From the moment Toussaint L'Ouverture was betrayed, the Haitians began to doubt the French and rushed to arms. And the strife became bloodier than ever. The revolution took on a new aspect. Napoleon sent over thirty thousand more of his best troops. But nothing could daunt the Negroes determined upon defending their newly won liberty. The French planters and officers exhausted every form of cruelty. They went to the Dark Ages of the Christian Inquisition for examples and even invented a few which would cause those priestly inquisitionists a thrill of sadist joy. They chained to rocks in the desert sixteen officers of the revolutionary army, leaving them to be devoured by poisonous reptiles and insects. They sent to Cuba for bloodhounds. When they arrived, the daughters and wives of the planters went down to the wharf, decked the hounds with ribbons and flowers, kissed their necks, and then went to the amphitheatre to applaud as Negro prisoners of war were thrown to these dogs, made mad with hunger. But the Negroes besieged this city so closely that these same women were forced to eat these very hounds they had welcomed as weapons of savage blood-lust against the Haitians. The French commander in his chagrin sent word to Dessalines that when he captured him he would whip him to death like a slave. Dessalines chased him from battlefield to battlefield, and finally permitted him to leave the island with his shattered forces under cover of the British flag.
Wendell Philips, from whose Boston address I have quoted above, made the following eulogy of Toussaint L'Ouverture:
“You think me a fanatic tonight, for you read history, not with your eyes, but with your prejudices. But fifty years hence, when Truth gets a hearing, the Muse of History will put Phoecion for the Greek, and Brutus for the Roman, Hampden for England, Lafayette for France, choose Washington as the bright, consummate flower of our earlier civilization, and John Brown the ripe fruit of our noonday, then, dipping her pen in the sunlight, will write in the clear blue, above them all, the name of the soldier, the statesman, the martyr, TOUSSAINT L'OUVERTURE.”
Wendell Philips appraised Toussaint L'Ouverture according to the standards of his class and day.

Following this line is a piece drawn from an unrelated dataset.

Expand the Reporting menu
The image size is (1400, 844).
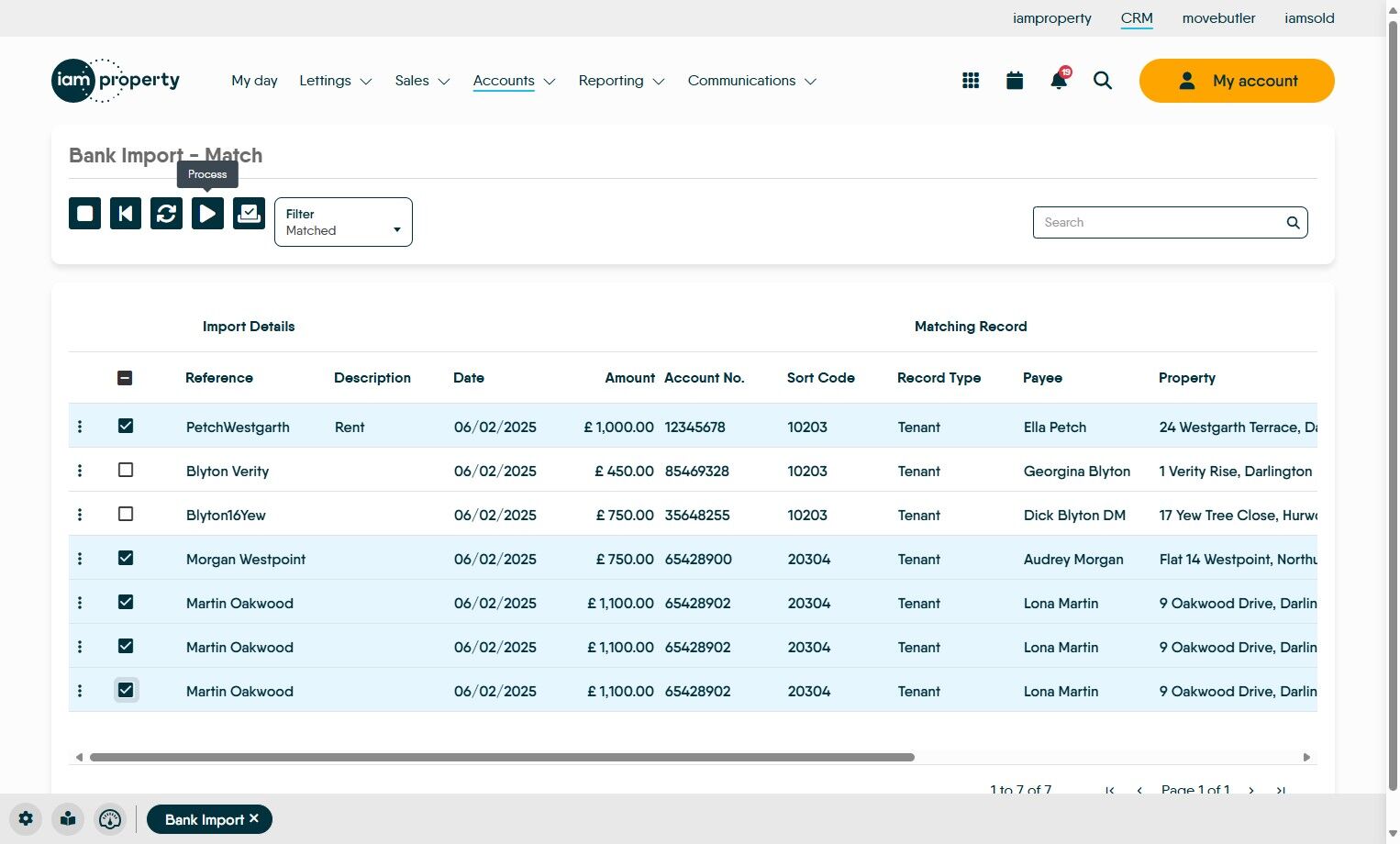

Today with the proletariat in power over one-sixth of the globe and steadily moving forward, under the guidance of Marxism and Leninism, there are different standards and the great Negro revolutionary takes his place with the revolutionary heroes and martyrs of the world proletariat. Not with the men of the bourgeoisie, but with the heroes of the working class. To the black and white revolutionary workers belong the tradition of Toussaint L'Ouverture. We must see to it that his memory is not wrapped in spices in the vaults of the bourgeoisie but is kept green and fresh as a tradition of struggle and an inspiration for the present struggle against the master class.
For the full emancipation of the Negro masses of the U.S.! For the liberation of Haiti from the heels of United States Marines!
Cyril Briggs, “Negro Revolutionary Hero: Toussaint L'Ouverture,” The Communist, VIII no. 5 (May 1929 ). Available via the Marxist Internet Archive.